The Strait of Hormuz is narrowing day by day:
unless Washington and Tehran reach a sort of
strategic accommodation.
The European
Union (EU) finally reached on January 23 a deal
among its 27 state members to cut back oil and
petrochemical
imports from Iran. A hard-won
decision lining up with the United States' efforts
to prevent Tehran from developing its (supposed)
military nuclear program. EU high representative
for foreign affairs Catherine Ashton stressed that
the sanctions were a way of bringing Iran back
into negotiations with the 5+1 (the five permanent
United Nations Security Council members plus
Germany).
The EU will immediately ban the
signing of any new oil contracts with Iran, while
the existing ones will be fulfilled up to July 1.
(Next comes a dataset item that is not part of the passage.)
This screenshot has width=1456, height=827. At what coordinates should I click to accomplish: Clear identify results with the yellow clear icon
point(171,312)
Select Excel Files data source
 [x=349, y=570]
The latter provision was thought to give the
Union's members time to secure oil from other
sources. According to EU governments, this gradual
approach has been devised so that the world market
can absorb the embargo's impact, not least of all
the European economies afflicted by the current
sovereign debt crisis.
In addition, the EU
will also impose sanctions on Iran's central bank,
freezing its assets and banning all trade in gold
and other precious metals with the bank and other
national public bodies. Ahead of next May 1,
Brussels will review the measures adopted to
verify whether they are effective and whether EU
states are failing in finding alternatives to
Iranian crude.
Maybe for the first time in
its history, the EU is playing a tough
geopolitical game, but it must weigh up the
sustainability of its bid. Some Iranian officials
have already threatened to stop exporting crude to
Europe promptly in order to provoke a surge in
prices and prevent European countries from finding
other supplies at similar costs in the short term.
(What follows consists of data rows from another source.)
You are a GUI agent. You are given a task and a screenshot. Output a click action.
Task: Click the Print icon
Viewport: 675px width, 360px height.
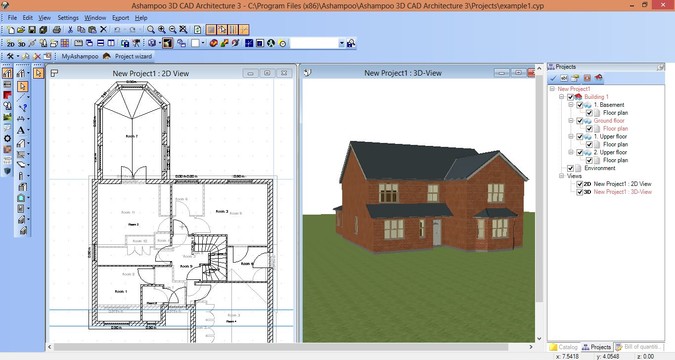pos(56,30)
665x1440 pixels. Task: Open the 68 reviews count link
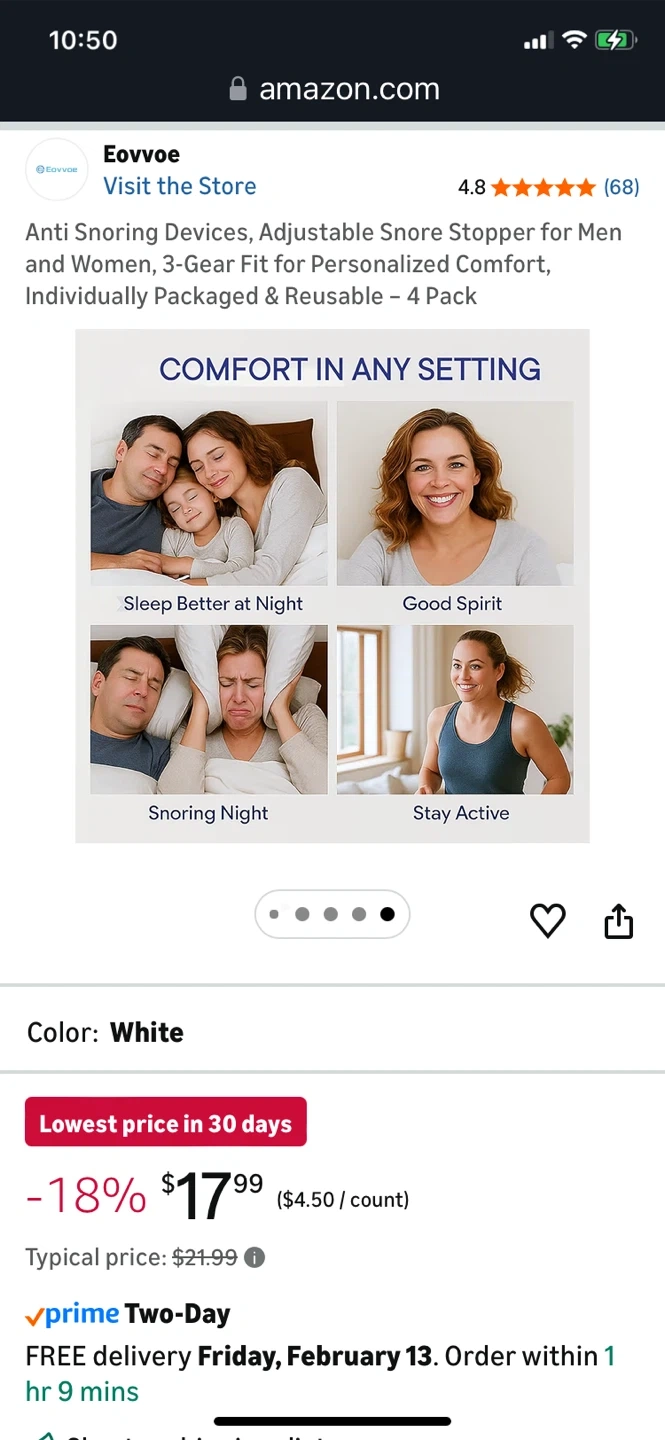[621, 187]
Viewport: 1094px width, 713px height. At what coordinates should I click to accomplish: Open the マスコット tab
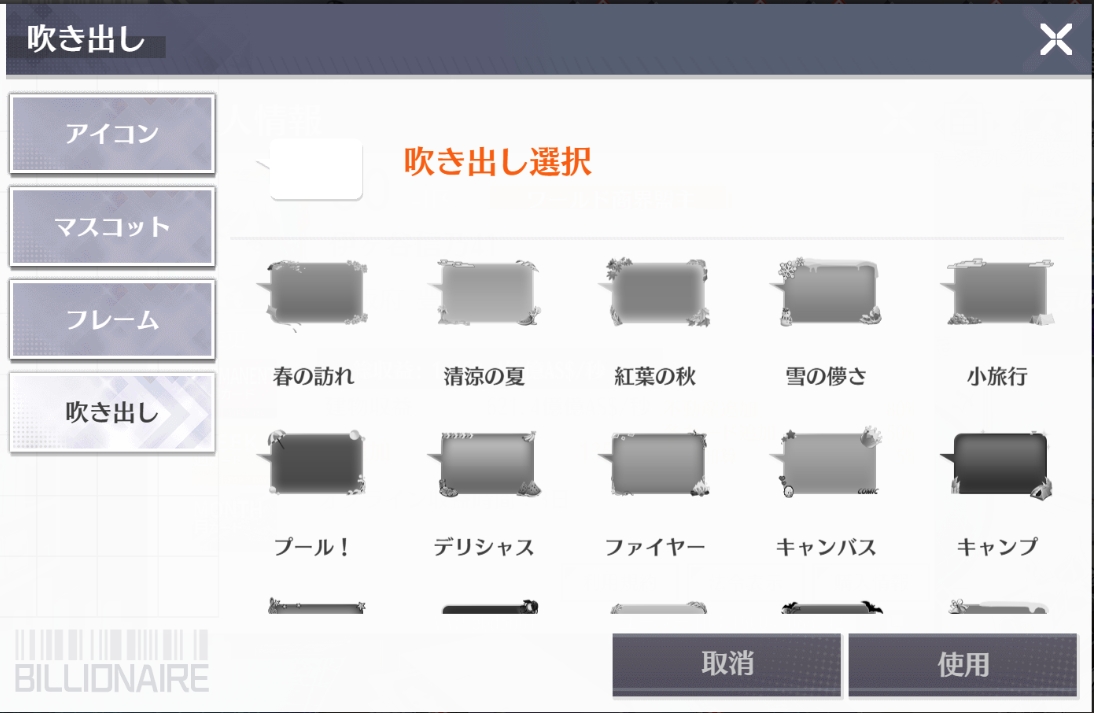coord(112,227)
In 2010, the EU's oil imports from Iran
accounted for 5,8% of its total, about 450
thousand barrels of crude per day (18% of
Teheran's oil exports). The new round of European
sanctions on Iran, for instance, puts a great deal
of pressure on debt-laden EU countries such as
Greece, Spain and Italy. Athens buys 14% of its
oil from Iran, while both Madrid and Rome import
13% of their crude procurements from the Islamic
Republic.
European operators in the energy
sector are showing moderate optimism about the
prospects of the ban on Iranian oil. Officials of
ENI Trading and Shipping (ETS - a subsidiary of
Italian energy group ENI) underlined as early as
January 17 that "the market is liquid enough and
it will be able to compensate for loss of Iranian
crude just as it had with Libyan oil".
Before the embargo was agreed on, Villy
Soevndal, the Danish minister of foreign affairs
(in the first half of 2012, Denmark will be
holding the EU's rotating presidency), confirmed
that the EU aimed at replacing Iranian oil with
imports from other Persian Gulf countries: Saudi
Arabia, the United Arab Emirates (UAE) and Kuwait.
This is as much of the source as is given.